Je dois avouer une petite préférence pour la fin optimiste, ne serait-ce que parce que la pessimiste ne m’a jamais totalement convaincu. Elle est belle, terriblement triste (« C’était une belle idée »), mais sonne un peu faux par rapport à ce qu’est au fond La Belle Equipe, avant d’être le film du Front Populaire : une ode à l’amitié, à l’entraide. Un film presque naïf sur la camaraderie, plus forte que tout : cette nuit passée sur un toit, sous des trombes d’eau, en est l’aboutissement après bien des moments forts.

Et ça commence dès cette main posée par Gabin sur son ami Vanel, cafardeur. Ou avec Aimos, grande gueule joviale qui sait se faire grave pour aider un copain… Duvivier signe un film plein d’empathie. Il aime ses personnages, et ça se sent. Des hommes avec leurs fragilités, leurs défauts, leurs faiblesses… Une ode à la collectivité, une merveille qui donne envie de s’promener au bord de l’eau, tient…

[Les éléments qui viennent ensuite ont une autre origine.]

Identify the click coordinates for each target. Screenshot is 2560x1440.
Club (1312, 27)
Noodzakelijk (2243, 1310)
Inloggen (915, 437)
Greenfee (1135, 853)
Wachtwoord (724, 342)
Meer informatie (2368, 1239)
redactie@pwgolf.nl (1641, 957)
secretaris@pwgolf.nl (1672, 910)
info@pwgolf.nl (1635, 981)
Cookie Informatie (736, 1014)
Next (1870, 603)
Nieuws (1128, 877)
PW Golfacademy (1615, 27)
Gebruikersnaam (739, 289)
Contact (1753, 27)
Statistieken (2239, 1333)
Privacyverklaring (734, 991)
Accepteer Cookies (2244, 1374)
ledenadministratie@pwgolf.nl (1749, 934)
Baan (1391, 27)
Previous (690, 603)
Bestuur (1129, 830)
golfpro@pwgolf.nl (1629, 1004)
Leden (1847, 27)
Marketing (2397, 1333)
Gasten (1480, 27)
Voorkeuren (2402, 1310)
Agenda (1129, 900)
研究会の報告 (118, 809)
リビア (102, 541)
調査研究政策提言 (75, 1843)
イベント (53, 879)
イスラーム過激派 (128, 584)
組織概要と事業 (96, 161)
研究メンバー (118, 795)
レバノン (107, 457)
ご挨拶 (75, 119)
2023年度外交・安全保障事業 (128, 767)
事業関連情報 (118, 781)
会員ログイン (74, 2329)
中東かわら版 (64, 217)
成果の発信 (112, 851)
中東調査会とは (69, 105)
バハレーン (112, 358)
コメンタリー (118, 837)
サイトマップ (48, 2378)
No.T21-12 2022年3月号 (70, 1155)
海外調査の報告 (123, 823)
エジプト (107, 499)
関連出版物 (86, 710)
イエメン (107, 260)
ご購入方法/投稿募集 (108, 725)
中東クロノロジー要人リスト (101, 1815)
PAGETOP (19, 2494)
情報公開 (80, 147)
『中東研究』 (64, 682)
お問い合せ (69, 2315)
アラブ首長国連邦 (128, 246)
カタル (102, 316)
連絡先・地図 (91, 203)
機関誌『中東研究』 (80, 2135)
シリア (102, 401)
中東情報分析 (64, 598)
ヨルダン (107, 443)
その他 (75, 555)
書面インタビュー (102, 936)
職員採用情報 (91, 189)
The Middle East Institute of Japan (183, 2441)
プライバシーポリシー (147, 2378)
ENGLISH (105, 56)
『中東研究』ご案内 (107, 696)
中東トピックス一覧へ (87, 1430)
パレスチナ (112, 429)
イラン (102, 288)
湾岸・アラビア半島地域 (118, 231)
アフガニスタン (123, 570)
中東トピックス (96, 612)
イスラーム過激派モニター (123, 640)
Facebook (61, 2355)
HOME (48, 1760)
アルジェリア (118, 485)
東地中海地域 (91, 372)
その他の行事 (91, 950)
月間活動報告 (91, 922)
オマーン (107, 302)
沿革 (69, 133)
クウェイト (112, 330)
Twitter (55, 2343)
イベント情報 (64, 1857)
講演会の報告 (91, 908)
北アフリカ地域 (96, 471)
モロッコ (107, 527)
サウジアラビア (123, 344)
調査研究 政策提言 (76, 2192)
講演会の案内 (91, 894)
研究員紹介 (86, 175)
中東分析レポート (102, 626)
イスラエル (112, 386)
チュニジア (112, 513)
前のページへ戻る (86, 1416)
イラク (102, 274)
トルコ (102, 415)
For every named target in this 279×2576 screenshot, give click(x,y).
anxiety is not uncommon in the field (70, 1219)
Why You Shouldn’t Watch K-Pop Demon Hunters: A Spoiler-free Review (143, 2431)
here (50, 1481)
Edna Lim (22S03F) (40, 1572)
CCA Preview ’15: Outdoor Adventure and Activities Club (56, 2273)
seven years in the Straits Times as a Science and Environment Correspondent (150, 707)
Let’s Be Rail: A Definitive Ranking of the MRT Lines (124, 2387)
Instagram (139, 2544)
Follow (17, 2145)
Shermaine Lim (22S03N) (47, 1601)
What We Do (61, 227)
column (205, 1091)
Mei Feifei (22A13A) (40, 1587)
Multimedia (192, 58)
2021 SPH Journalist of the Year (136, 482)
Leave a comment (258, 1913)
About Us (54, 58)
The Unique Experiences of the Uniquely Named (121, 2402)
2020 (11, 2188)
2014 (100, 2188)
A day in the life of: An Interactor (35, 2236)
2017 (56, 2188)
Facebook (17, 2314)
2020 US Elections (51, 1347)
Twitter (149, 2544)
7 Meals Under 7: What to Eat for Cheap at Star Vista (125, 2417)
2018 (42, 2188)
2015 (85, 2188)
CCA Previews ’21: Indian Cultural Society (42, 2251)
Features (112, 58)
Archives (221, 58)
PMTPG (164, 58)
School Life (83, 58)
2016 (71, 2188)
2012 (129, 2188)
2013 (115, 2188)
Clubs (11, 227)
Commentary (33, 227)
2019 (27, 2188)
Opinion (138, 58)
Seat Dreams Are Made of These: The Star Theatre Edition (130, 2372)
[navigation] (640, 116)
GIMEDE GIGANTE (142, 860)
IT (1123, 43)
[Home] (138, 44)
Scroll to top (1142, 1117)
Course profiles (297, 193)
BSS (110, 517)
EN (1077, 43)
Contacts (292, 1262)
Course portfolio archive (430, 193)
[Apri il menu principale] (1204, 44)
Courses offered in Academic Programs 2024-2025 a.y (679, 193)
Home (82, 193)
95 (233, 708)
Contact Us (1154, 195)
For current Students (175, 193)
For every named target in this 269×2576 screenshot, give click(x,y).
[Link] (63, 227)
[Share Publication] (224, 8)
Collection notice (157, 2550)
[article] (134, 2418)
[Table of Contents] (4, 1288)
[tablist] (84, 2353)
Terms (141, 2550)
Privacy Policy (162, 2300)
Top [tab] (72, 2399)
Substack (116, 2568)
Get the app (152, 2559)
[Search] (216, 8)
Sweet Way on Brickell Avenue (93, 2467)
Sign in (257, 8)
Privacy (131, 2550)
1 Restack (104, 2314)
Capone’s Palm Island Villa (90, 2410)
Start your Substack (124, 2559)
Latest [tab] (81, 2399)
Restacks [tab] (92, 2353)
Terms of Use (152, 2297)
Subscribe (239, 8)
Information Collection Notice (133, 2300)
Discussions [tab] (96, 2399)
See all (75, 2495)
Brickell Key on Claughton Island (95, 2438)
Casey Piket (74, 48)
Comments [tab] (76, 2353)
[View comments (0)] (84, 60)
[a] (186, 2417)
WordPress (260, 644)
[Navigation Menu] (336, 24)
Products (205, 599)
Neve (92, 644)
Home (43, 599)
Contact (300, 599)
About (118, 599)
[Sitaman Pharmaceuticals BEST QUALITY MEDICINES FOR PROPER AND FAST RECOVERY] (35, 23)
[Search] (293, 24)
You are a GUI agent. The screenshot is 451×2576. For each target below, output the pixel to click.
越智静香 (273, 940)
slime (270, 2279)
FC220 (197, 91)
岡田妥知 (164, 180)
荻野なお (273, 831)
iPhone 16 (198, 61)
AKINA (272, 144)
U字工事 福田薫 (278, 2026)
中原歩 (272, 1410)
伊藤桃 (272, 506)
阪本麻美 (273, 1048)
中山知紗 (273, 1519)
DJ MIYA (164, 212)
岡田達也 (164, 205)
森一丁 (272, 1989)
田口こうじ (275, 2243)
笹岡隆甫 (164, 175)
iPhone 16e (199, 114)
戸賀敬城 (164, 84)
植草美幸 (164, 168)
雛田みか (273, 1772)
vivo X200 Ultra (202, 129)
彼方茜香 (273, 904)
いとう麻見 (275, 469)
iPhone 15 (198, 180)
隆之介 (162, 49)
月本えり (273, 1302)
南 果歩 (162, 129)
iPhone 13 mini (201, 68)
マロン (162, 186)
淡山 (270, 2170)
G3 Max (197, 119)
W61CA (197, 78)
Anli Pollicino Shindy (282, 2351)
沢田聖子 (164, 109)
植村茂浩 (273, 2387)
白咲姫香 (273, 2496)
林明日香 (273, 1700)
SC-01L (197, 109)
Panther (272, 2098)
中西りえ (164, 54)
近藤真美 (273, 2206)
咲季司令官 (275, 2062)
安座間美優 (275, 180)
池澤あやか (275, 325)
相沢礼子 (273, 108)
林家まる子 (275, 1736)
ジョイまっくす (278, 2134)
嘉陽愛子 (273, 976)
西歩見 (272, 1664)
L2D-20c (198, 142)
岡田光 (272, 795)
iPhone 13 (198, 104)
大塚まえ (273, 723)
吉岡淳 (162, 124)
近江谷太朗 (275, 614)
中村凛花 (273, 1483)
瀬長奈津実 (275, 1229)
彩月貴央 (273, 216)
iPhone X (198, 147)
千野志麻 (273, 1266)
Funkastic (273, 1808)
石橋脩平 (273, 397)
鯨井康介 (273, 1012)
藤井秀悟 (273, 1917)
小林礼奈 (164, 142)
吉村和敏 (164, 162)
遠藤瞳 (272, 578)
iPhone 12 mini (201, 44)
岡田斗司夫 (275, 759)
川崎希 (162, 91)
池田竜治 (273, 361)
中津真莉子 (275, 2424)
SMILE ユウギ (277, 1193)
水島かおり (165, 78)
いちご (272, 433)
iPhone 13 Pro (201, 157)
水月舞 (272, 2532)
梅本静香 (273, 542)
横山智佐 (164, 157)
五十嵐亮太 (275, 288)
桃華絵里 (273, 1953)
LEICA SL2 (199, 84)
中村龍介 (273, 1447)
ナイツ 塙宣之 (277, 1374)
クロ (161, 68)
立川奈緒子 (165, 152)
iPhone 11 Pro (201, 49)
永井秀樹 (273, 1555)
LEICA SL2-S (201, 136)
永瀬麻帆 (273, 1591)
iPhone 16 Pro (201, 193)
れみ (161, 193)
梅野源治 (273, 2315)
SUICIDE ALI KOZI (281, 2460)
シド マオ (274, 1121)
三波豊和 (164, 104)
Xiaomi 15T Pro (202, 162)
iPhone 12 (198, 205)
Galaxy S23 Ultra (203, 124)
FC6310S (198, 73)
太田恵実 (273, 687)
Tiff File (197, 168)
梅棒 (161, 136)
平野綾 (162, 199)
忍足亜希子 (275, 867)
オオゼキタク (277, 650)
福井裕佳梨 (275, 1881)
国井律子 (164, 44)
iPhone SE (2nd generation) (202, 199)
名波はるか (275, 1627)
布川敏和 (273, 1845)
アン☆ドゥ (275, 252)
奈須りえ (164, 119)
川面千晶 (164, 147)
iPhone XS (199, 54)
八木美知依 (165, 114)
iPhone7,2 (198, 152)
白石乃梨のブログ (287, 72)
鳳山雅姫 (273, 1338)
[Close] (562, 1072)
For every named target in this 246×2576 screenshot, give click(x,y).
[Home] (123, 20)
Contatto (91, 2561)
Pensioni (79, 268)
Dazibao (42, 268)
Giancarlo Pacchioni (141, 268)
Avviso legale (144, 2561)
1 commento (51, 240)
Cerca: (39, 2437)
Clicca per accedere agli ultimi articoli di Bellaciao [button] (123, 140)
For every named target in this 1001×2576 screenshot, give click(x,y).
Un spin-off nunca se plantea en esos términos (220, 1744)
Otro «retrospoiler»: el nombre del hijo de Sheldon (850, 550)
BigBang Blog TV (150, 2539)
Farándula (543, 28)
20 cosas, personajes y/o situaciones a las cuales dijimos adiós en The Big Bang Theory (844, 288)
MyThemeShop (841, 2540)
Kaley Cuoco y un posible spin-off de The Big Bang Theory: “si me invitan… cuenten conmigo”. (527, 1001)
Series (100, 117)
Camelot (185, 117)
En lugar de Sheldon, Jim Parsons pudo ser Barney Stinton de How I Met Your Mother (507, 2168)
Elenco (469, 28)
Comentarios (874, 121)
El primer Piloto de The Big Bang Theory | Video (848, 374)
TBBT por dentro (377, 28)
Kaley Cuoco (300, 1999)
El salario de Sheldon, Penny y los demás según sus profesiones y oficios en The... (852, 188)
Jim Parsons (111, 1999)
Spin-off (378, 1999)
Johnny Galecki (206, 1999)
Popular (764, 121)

Le Diable souffle – d’Edmond T. Gréville – 1947

Posté : 23 octobre, 2020 @ 8:00 dans 1940-1949, GREVILLE Edmond T., VANEL Charles | Pas de commentaires »

Le Diable souffle

Un homme trop seul, une femme trop belle, un deuxième homme trop jeune… Combinaison typique d’un film noir à l’américaine, que Gréville s’approprie totalement. Son principal apport, c’est le vent, ce vent présenté dès la belle introduction comme le personnage principal du drame. Un vent qui souffle constamment sur cette petite maison isolée du monde, sur une île entre deux pays, la France et l’Espagne. Un vent qui pèse sur les humeurs, qui isole, qui exacerbe les sentiments, qui rend fou…

Gréville flirte avec les codes du film noir. Il fait de Charles Vanel (immense, mais comme toujours finalement) un bon type asocial, qui tombe amoureux d’une jeune femme (Héléna Bossis) dont on sent bien qu’elle n’est pas pour lui : une citadine habituée à la vie nocturne, qu’il rencontre alors qu’elle a tout perdu, avant de l’emmener dans son île si proche, mais si loin de tout. Et puis ce troisième personnage (Jean Chevrier), dont on sent aussi qu’il amène le drame malgré lui, chirurgien madrilène condamné à mort dans son pays.

Un canevas si classique, pour un film si singulier. La justesse exceptionnelle des personnages (cette ultime main tendue entre Vanel et Héléna Bossis, d’une beauté renversante), et le choc esthétique que procure à peu près chaque plan… La pluie lourde et les barres verticales qui soulignent le poids qui pèse sur la jeune femme au début du film, dans des décors poisseux impressionnants… Des éléments de décors qui isolent l’un ou l’autre des acteurs… Ce vent qui ploie les roseaux ou souligne la sensualité brûlante d’Héléna Bossis…

Gréville est un très grand cinéaste méconnu, qui n’occupe pas la place qu’il mérite dans l’histoire du cinéma. Ce film majeur en est une preuve éclatante.